Work to complete -
Copy every line of the material below word for word.

Task data -
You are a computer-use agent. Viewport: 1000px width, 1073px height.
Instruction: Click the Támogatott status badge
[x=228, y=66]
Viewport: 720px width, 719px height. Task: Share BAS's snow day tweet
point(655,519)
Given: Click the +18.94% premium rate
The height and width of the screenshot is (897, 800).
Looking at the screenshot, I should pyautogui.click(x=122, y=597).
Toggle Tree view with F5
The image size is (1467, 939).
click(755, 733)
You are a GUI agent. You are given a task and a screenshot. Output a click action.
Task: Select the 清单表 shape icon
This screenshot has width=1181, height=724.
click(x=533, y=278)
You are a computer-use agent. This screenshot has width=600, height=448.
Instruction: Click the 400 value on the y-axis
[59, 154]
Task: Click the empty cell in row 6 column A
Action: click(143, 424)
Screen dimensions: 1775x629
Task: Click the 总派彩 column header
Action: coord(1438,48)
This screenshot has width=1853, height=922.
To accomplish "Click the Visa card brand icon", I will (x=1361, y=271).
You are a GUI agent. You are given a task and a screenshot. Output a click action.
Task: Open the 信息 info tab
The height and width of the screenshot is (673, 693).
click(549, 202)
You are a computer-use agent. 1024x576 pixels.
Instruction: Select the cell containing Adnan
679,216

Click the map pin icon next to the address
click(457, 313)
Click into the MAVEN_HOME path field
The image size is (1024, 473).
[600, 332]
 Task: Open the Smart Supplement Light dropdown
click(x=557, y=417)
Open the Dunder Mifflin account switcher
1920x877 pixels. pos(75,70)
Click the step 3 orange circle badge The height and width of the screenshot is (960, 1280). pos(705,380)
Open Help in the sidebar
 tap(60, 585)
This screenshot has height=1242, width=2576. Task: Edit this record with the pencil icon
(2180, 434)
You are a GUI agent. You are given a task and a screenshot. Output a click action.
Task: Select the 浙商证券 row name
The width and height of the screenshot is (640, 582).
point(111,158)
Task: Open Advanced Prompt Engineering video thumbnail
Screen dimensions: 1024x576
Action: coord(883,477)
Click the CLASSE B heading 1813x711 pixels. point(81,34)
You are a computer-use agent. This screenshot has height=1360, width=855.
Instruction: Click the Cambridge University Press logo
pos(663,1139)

Your response -
You are a computer-use agent. Viewport: 1000px width, 1073px height.
Instruction: Click the Támogatott status badge
[x=228, y=66]
Viewport: 720px width, 719px height. Task: Share BAS's snow day tweet
point(655,519)
Given: Click the +18.94% premium rate
The height and width of the screenshot is (897, 800).
Looking at the screenshot, I should pyautogui.click(x=122, y=597).
Toggle Tree view with F5
The image size is (1467, 939).
click(755, 733)
You are a GUI agent. You are given a task and a screenshot. Output a click action.
Task: Select the 清单表 shape icon
This screenshot has width=1181, height=724.
click(x=533, y=278)
You are a computer-use agent. This screenshot has width=600, height=448.
Instruction: Click the 400 value on the y-axis
[59, 154]
Task: Click the empty cell in row 6 column A
Action: click(143, 424)
Screen dimensions: 1775x629
Task: Click the 总派彩 column header
Action: coord(1438,48)
This screenshot has width=1853, height=922.
To accomplish "Click the Visa card brand icon", I will (x=1361, y=271).
You are a GUI agent. You are given a task and a screenshot. Output a click action.
Task: Open the 信息 info tab
The height and width of the screenshot is (673, 693).
click(549, 202)
You are a computer-use agent. 1024x576 pixels.
Instruction: Select the cell containing Adnan
679,216

Click the map pin icon next to the address
click(457, 313)
Click into the MAVEN_HOME path field
The image size is (1024, 473).
[600, 332]
 Task: Open the Smart Supplement Light dropdown
click(x=557, y=417)
Open the Dunder Mifflin account switcher
1920x877 pixels. pos(75,70)
Click the step 3 orange circle badge The height and width of the screenshot is (960, 1280). pos(705,380)
Open Help in the sidebar
 tap(60, 585)
This screenshot has height=1242, width=2576. Task: Edit this record with the pencil icon
(2180, 434)
You are a GUI agent. You are given a task and a screenshot. Output a click action.
Task: Select the 浙商证券 row name
The width and height of the screenshot is (640, 582).
point(111,158)
Task: Open Advanced Prompt Engineering video thumbnail
Screen dimensions: 1024x576
Action: coord(883,477)
Click the CLASSE B heading 1813x711 pixels. point(81,34)
You are a computer-use agent. This screenshot has height=1360, width=855.
Instruction: Click the Cambridge University Press logo
pos(663,1139)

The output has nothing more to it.